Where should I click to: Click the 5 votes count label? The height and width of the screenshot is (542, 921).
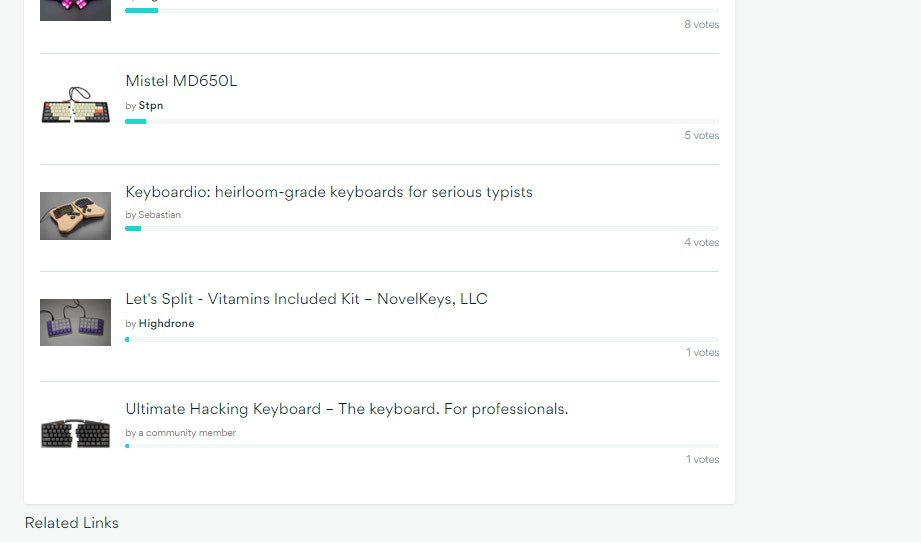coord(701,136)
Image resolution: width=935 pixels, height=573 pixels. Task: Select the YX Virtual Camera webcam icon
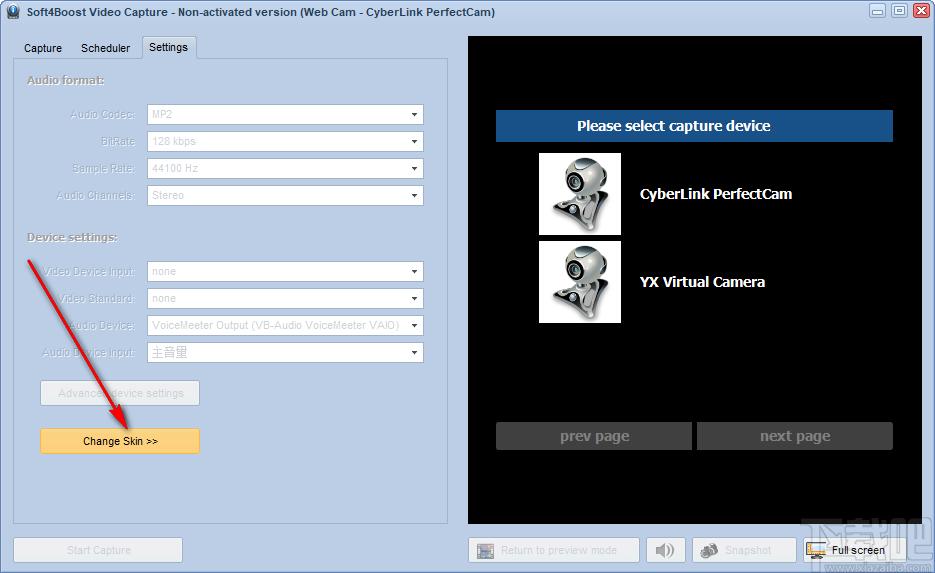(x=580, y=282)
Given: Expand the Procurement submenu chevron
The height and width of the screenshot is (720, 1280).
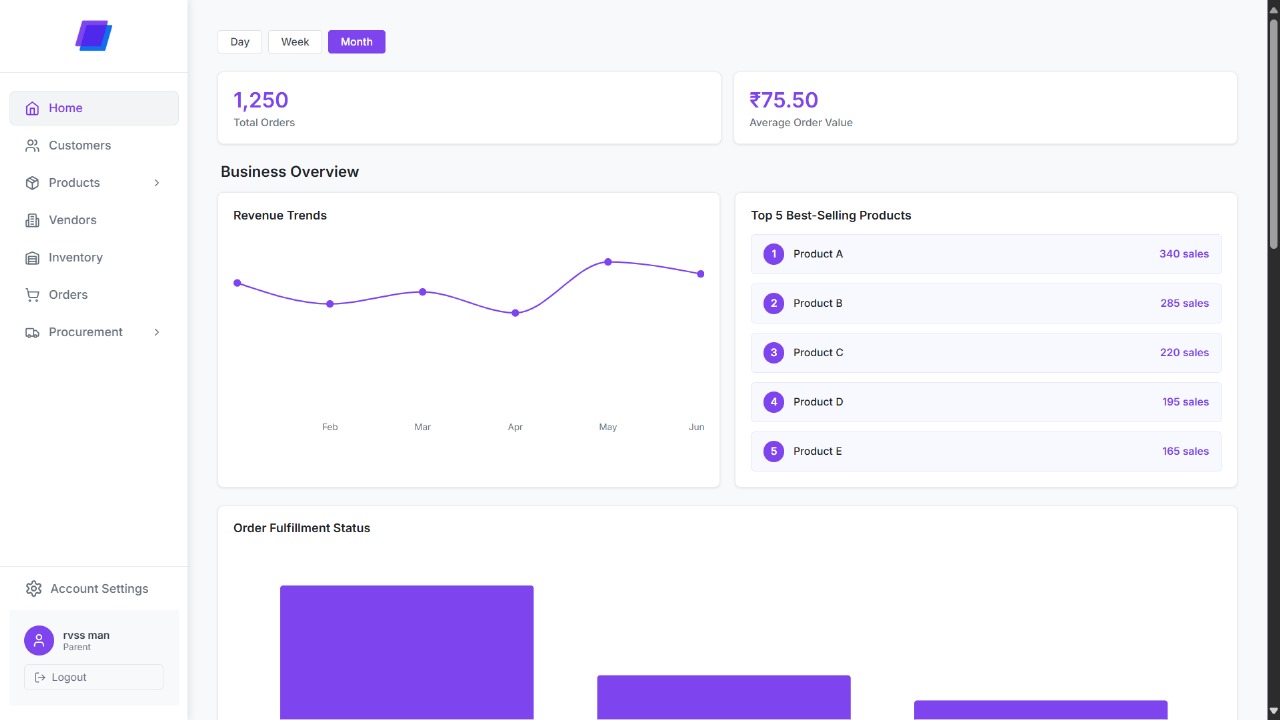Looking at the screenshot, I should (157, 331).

...

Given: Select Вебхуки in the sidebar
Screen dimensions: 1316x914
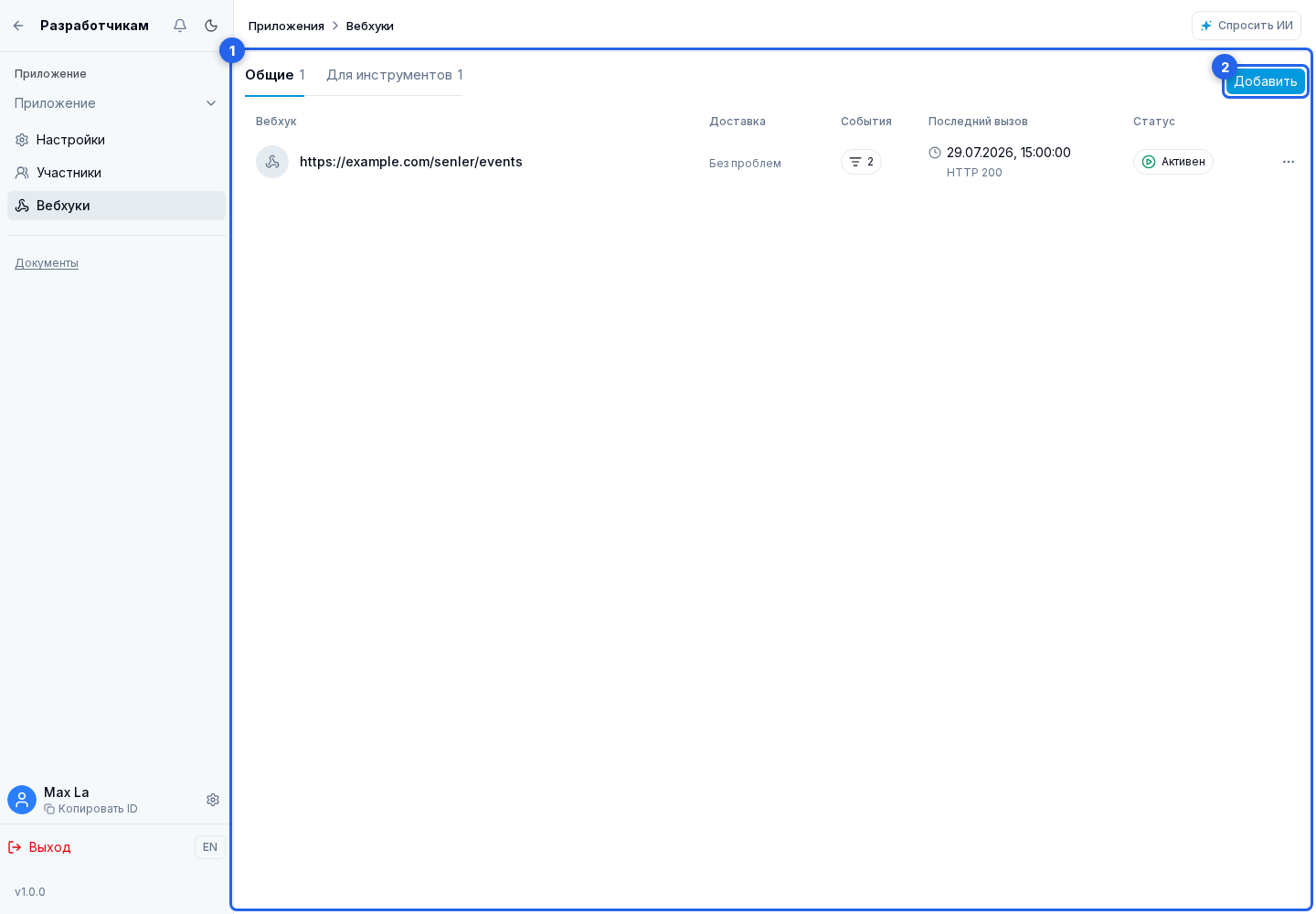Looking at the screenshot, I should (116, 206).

> TASK REQUIREMENTS
In the entries above, identify each line that includes the string "Given", then copy it.

> ANSWER TO THIS EXERCISE
Given: Expand the Procurement submenu chevron
Given: Select Вебхуки in the sidebar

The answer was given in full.